Research shows that people facing acute stress, as in a natural disaster, show an increase in cooperation, friendliness, and increased connections between individuals.
Parenting teenager definitely qualifies as acute stress, and I would argue it has to constitute a natural disaster. Parenting is hard! Raising human beings into adulthood and releasing them into the wild is a lot of pressure. If being trapped in the house with a child you have grounded doesn’t constitute a hostage situation (for you), I don’t know what does. And, if I had a dollar for every time I told an irate teenager that, “This administration doesn’t negotiate with terrorists,” I’d have at least enough money to put myself into a world-class sugar coma. Trust me, I know stress.
In all seriousness, some couples fall apart when they confront the increasingly difficult struggles of raising their children. Add to that the conflict created by real crisis or loss, and it can be too much for some couples to bear. Life is hard, and all couples have times of brokenness and sorrow; you can’t be on the same page all the time. Crisis often throws couples into whirlwinds. When the storm passes, couples can find that they have landed in different places. They feel lost and alone.

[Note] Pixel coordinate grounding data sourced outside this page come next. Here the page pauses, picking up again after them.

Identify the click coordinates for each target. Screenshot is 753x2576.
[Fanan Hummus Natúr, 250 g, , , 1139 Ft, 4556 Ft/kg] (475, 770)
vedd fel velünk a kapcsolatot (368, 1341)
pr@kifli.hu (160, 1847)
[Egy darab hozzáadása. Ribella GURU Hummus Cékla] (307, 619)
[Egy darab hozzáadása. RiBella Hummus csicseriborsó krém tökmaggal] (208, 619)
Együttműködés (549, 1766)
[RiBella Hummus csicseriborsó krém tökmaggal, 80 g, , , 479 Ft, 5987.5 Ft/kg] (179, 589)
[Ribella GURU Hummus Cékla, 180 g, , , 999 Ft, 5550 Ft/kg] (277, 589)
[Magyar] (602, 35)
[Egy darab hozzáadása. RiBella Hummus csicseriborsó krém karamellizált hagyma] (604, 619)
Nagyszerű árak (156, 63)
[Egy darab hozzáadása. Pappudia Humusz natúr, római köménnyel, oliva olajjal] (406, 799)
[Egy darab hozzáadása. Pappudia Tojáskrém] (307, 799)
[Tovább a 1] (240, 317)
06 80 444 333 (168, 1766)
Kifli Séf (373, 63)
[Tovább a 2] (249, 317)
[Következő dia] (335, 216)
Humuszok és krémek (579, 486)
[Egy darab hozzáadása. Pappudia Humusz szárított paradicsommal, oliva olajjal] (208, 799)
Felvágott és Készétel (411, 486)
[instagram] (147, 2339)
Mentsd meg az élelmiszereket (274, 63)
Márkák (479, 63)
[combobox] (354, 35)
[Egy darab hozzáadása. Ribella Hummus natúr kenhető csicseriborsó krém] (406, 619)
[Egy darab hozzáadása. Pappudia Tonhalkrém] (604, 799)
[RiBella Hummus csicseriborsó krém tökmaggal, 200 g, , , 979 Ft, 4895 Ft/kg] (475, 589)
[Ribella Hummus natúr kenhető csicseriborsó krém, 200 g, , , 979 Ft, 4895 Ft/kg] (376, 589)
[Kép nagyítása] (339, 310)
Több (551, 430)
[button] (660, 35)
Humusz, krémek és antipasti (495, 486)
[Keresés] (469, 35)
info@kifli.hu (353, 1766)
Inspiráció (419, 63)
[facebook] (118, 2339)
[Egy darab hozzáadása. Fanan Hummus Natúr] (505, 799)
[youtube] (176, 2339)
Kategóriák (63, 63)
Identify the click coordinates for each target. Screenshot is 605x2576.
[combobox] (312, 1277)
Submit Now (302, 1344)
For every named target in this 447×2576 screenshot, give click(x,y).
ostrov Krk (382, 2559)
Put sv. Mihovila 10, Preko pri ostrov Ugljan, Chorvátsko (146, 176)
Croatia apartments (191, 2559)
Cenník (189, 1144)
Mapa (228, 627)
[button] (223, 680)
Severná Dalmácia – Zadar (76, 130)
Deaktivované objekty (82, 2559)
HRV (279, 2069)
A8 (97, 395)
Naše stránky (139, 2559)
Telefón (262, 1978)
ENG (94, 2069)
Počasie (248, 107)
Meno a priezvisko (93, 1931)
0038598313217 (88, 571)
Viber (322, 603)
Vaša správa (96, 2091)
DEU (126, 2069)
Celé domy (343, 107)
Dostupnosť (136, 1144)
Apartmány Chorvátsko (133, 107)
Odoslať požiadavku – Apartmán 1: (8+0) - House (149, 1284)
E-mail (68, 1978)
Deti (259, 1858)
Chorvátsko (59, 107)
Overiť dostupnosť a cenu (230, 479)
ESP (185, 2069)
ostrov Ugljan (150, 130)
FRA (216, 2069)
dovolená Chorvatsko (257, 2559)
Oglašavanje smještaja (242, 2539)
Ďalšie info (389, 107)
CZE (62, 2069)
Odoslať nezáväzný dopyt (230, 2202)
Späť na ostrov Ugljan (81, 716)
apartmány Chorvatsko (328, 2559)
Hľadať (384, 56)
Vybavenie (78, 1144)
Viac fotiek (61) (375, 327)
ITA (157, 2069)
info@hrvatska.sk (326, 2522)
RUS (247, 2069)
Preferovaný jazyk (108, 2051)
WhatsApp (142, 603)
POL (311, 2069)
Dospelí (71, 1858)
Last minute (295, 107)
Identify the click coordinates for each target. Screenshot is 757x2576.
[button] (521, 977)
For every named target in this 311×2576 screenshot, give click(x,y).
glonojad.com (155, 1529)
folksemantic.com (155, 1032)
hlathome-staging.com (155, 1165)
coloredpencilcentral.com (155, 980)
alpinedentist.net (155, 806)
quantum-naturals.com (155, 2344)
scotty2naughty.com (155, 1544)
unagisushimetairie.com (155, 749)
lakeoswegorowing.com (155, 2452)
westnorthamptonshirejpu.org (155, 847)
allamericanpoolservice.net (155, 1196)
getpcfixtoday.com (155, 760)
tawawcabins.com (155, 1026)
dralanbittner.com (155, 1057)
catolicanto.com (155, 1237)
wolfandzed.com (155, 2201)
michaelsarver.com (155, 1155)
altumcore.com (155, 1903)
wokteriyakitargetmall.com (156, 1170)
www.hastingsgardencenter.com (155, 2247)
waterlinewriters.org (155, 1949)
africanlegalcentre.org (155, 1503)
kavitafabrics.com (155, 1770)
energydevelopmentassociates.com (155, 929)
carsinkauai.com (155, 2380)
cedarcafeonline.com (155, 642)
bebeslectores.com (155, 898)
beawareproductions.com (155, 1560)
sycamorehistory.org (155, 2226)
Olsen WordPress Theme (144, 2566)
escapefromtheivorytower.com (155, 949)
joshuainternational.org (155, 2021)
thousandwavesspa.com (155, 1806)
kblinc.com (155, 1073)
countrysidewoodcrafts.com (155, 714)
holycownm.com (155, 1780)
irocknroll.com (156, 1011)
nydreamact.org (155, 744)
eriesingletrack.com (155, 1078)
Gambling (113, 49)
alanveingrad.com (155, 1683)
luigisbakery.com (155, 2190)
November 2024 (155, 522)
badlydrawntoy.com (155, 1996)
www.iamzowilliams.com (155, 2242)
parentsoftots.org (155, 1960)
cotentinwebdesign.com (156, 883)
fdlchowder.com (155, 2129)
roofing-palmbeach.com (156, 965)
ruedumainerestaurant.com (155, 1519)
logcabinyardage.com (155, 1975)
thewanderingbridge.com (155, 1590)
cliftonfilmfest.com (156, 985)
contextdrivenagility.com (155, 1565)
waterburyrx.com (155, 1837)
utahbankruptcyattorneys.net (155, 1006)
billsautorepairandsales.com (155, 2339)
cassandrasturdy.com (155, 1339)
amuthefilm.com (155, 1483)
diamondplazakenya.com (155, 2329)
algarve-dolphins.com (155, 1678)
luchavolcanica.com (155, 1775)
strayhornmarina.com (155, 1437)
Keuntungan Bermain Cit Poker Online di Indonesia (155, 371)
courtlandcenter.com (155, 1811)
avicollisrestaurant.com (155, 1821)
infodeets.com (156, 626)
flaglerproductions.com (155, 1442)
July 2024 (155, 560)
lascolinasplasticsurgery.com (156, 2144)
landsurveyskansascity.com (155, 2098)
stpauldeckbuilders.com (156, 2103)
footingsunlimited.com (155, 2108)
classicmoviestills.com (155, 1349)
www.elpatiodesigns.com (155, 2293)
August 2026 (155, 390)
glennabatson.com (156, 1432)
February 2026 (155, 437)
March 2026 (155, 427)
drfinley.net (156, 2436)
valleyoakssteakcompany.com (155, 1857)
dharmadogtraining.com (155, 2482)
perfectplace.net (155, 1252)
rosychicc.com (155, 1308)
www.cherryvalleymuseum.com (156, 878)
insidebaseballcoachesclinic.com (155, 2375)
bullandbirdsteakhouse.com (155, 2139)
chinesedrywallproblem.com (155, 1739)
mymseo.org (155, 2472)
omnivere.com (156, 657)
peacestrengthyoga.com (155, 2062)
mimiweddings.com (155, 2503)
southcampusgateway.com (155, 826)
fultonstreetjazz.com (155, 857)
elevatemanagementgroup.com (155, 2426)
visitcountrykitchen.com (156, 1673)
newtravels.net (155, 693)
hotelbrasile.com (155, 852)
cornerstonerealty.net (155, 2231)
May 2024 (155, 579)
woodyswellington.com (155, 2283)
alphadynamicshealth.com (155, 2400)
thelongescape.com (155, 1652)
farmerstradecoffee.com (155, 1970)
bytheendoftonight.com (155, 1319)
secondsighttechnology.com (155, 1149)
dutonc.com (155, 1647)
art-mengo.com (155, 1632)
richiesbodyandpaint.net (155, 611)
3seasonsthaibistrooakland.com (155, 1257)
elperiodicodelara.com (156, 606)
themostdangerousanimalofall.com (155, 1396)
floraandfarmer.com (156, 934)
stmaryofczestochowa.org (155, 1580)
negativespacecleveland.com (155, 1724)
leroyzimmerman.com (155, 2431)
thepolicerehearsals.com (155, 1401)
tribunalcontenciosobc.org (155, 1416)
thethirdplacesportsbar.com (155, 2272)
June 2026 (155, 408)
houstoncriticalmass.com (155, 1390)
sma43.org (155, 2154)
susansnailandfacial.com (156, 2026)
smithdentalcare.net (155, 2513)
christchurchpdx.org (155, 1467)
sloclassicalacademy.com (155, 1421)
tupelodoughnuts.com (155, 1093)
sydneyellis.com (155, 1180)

But not everyone stays that way. Sometimes couples endure and come out stronger. They land in different places, but they find each other again. I think that’s what happened to Jay and I.
We’ve had the normal ups and downs that every marriage faces, but there were a few years in which we were never on the same page, not even in the same book. I had changed so much already, and the heartaches of life made our differences all the more profound. The challenges of parenting teens, demanding careers, caring for aging parents, and all the costs associated with these things seemed like ever strengthening waves that were constantly crashing over us and making it hard to even catch our breath before a new wave would send us tumbling head over heels.
I think what made the difference for us was the belief that marriage is forever; divorce is not an option. I remember a Valentine’s Day Couples dinner at church once where the speaker reminded couples that their partners were not their enemies. I have needed to remind myself of that many times. I didn’t have the strength to take on a new enemy anyway. We needed to join forces to survive; so we did. Every time the dust settled, we looked for each other. Our marriage, not our kids, takes priority of our home.
We found each other not because we had common interests, but because we had common ground. I can’t speak for Jay, but I clung to him for dear life. There were times I honestly thought I might die. In the midst of the absolute worst, I fell in love with him every day that I didn’t hate him, until the days I hated him were fewer and fewer and my love grew deeper and deeper. I know that probably sounds horrible, but it’s true. One day we’d be screaming and the next day he’d hold me as I sobbed. I’m a very passionate person, so it can often be all or nothing with me. And if you think you are going to die, and someone rescues you, you just about can’t help but fall in love with them.
I’m all in with our marriage, and so is Jay and that’s why it works. And bonus: every time we find each other again, I not only love him more, I like him more.